1. Caroline Bergvall and her Shorter Chaucer Tales: She not only chose a root text noted for its poly-vocalism, but launched off from it with vocabulary from different languages, some living, some revived, some invented, to create a relentless lens through which she views certain contemporary social issues until their true strangeness floats to the surface. It’s performs a kind of ostrananie, denaturalizing while also demanding an historical accounting.
2. Susan Howe's Scare Quotes I & II: Though almost all of Susan's work would make an equally good example, the Scare Quotes texts are particularly apt because of their use of collage, achieved by radical juxtaposition of point of view and tone. And though she distinguishes her own experience through the use of the authorial I, it is not privileged, but is presented among the experiences of many others, all of which are given equal weight and together constitute the voice of the text, which is quite different from Howe's own.

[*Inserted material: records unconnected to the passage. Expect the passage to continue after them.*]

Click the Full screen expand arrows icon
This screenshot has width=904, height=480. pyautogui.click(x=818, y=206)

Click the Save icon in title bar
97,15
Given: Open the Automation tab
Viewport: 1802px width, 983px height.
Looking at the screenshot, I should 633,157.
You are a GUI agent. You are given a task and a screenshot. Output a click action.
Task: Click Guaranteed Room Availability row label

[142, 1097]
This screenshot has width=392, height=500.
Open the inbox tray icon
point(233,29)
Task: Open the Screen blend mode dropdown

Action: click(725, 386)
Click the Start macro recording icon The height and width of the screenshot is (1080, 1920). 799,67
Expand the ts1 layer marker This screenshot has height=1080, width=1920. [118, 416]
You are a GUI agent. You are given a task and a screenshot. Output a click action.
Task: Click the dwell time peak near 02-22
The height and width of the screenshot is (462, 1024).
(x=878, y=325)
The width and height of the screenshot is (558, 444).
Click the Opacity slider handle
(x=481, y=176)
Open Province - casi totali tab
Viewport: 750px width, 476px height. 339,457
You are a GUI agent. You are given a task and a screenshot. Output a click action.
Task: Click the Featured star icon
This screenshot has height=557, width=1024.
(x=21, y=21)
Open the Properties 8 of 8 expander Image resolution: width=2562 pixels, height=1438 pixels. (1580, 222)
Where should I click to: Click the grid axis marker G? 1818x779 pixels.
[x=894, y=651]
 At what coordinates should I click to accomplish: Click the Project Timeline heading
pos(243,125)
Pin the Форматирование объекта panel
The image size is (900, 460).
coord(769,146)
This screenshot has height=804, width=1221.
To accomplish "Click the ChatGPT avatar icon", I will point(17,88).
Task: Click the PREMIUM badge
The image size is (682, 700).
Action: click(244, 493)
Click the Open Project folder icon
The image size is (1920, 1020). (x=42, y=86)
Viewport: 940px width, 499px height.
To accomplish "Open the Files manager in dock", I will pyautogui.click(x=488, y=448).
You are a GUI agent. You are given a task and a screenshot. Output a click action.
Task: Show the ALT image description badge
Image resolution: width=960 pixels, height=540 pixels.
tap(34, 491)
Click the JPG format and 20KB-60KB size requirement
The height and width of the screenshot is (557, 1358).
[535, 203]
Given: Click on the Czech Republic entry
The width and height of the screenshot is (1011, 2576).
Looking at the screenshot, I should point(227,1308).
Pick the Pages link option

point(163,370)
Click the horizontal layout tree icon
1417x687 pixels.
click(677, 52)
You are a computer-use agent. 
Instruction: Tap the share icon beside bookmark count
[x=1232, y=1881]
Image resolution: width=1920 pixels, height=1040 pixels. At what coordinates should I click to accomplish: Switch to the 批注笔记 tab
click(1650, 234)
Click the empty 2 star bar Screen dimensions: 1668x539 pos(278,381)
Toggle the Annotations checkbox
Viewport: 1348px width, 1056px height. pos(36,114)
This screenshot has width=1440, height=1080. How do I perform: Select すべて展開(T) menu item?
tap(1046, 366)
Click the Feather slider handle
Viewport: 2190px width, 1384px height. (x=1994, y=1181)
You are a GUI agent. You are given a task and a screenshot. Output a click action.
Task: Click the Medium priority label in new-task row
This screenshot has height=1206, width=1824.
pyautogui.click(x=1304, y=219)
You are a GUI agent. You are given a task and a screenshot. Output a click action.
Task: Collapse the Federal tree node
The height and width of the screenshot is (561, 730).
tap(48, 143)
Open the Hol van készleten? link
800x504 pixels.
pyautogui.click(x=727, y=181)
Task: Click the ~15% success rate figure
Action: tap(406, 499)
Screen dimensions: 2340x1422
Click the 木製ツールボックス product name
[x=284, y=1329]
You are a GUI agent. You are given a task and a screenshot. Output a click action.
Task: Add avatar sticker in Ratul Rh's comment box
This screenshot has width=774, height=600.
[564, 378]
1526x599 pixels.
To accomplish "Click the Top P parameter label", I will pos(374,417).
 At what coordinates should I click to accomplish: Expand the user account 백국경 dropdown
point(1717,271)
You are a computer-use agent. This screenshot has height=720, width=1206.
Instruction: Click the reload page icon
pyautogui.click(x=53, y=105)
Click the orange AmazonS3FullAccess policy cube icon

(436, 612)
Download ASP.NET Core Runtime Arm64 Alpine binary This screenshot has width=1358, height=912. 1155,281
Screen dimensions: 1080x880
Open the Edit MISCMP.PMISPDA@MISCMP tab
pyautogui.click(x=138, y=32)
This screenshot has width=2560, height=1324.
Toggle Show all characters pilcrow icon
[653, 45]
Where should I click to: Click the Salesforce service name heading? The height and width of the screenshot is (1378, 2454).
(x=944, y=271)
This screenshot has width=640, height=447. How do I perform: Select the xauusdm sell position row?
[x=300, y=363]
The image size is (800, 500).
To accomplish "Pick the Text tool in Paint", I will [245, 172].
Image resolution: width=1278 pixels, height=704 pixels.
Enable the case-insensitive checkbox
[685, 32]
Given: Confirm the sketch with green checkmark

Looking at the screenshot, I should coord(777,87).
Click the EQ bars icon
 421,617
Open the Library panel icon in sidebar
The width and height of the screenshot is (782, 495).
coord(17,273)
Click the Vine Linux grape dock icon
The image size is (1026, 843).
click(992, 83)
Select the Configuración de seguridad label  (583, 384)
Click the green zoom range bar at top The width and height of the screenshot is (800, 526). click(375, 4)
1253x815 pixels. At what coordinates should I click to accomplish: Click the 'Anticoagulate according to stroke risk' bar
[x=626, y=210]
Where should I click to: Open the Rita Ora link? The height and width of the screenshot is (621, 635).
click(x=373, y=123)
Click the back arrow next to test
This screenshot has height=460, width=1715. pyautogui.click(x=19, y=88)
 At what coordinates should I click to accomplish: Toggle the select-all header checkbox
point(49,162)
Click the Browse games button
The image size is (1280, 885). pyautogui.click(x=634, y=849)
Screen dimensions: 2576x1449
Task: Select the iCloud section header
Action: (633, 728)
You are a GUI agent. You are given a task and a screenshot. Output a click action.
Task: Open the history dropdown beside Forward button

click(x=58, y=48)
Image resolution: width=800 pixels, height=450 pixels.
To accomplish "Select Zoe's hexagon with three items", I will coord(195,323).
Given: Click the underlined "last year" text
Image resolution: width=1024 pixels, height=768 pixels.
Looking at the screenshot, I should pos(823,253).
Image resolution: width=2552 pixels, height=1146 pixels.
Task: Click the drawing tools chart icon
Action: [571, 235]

3. Thalia Field's Ululu: Channeled through a single fictional character who was interpreted by several artists (not to mention thousands of viewers), point of view is refracted through the prism of the imaginary, and by presenting her in all her permutations, Field re-divides and multiplies that “seeing I” until the media themsevles: film, theater, extrapolation, censorshipCend up doing the talking, end up filling the true “I” of the piece.
This I, and those of Howe and Bergvall as well as of many other contemporary writers, is not a stable one, and it doesn’t want to be. It is, instead, dynamic, carrying a momentum that demands constant reconstitution, which is perhaps more similar to our own lived “I”s whose extended networks change constantly according to the situation.
While such works could be called selfless, it’s not in the way that Tenny refers to in his question about Buddhism; in these cases, their ultimate selflessness comes from an overflow of self that generates past counting. Both expressive and emotional, they do not express the emotions of a single, consolidated subject; instead, they refuse the easy invention of a self that amounts to self-centeredness to create a more intricate, as well as more generous and more accurate, position from which speech happens.
But this approach does have implications for the direct presentation of language, as the fluid distribution of subjectivity ultimately transfers authority to language itself: language speaks the field through which the I wanders, unanchored.
Research-based work in general tends toward both distributed subjectivity and foregrounded language because the subject is no longer the subject; i.e. the subject matter is no longer the speaking subject and his/her emotions recollected.